[ACTIVITY]
In the records below, find the line with "1773x979 pixels." and the line with "You are a computer-use"; return exactly those lines and every line between them.

[Start of section]

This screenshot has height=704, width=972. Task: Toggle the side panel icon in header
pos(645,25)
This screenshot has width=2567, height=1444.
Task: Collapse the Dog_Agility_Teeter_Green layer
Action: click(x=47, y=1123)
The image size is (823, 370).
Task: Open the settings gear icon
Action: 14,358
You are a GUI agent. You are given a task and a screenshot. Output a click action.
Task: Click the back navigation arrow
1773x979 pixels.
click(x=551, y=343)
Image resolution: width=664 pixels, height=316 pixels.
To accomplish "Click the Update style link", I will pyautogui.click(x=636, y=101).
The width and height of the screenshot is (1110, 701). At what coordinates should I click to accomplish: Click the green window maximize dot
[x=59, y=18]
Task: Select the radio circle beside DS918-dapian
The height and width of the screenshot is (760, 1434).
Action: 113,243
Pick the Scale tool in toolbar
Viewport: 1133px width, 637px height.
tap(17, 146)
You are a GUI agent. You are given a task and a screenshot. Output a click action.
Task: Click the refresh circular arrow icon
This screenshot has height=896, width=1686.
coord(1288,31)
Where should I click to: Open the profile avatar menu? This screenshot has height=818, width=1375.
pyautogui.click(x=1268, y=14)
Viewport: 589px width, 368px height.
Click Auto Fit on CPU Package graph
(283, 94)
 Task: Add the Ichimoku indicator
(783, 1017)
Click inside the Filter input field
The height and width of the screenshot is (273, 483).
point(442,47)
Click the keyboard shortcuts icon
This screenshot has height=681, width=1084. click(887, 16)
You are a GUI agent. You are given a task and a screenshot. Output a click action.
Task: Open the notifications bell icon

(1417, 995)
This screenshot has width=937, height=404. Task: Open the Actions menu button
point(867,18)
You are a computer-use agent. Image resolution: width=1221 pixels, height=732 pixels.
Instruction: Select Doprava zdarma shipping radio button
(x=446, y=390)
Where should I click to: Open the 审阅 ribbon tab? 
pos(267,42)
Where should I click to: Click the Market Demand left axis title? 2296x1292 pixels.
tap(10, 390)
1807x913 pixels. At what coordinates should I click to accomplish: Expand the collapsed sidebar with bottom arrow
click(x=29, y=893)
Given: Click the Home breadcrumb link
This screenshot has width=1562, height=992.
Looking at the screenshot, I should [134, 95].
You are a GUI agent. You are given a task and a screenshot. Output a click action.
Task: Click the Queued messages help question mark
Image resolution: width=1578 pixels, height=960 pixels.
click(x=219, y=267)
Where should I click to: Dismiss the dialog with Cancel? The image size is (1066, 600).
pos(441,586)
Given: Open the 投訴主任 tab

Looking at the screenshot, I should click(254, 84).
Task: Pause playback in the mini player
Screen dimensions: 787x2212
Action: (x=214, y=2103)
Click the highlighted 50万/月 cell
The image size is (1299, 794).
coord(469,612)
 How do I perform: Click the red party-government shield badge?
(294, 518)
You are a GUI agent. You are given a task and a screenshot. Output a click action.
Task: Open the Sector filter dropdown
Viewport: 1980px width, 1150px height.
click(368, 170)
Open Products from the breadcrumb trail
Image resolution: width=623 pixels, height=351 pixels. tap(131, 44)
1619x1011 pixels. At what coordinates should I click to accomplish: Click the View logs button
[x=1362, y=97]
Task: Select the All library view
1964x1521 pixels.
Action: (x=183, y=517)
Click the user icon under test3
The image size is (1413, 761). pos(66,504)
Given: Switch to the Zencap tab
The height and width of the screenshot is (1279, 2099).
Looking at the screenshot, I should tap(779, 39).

[End of section]

[THE COMPLETED TASK]
1773x979 pixels.
click(x=551, y=343)
Image resolution: width=664 pixels, height=316 pixels.
To accomplish "Click the Update style link", I will pyautogui.click(x=636, y=101).
The width and height of the screenshot is (1110, 701). At what coordinates should I click to accomplish: Click the green window maximize dot
[x=59, y=18]
Task: Select the radio circle beside DS918-dapian
The height and width of the screenshot is (760, 1434).
Action: 113,243
Pick the Scale tool in toolbar
Viewport: 1133px width, 637px height.
tap(17, 146)
You are a GUI agent. You are given a task and a screenshot. Output a click action.
Task: Click the refresh circular arrow icon
This screenshot has height=896, width=1686.
coord(1288,31)
Where should I click to: Open the profile avatar menu? This screenshot has height=818, width=1375.
pyautogui.click(x=1268, y=14)
Viewport: 589px width, 368px height.
Click Auto Fit on CPU Package graph
(283, 94)
 Task: Add the Ichimoku indicator
(783, 1017)
Click inside the Filter input field
The height and width of the screenshot is (273, 483).
point(442,47)
Click the keyboard shortcuts icon
This screenshot has height=681, width=1084. click(887, 16)
You are a GUI agent. You are given a task and a screenshot. Output a click action.
Task: Open the notifications bell icon

(1417, 995)
This screenshot has width=937, height=404. Task: Open the Actions menu button
point(867,18)
You are a computer-use agent. Image resolution: width=1221 pixels, height=732 pixels.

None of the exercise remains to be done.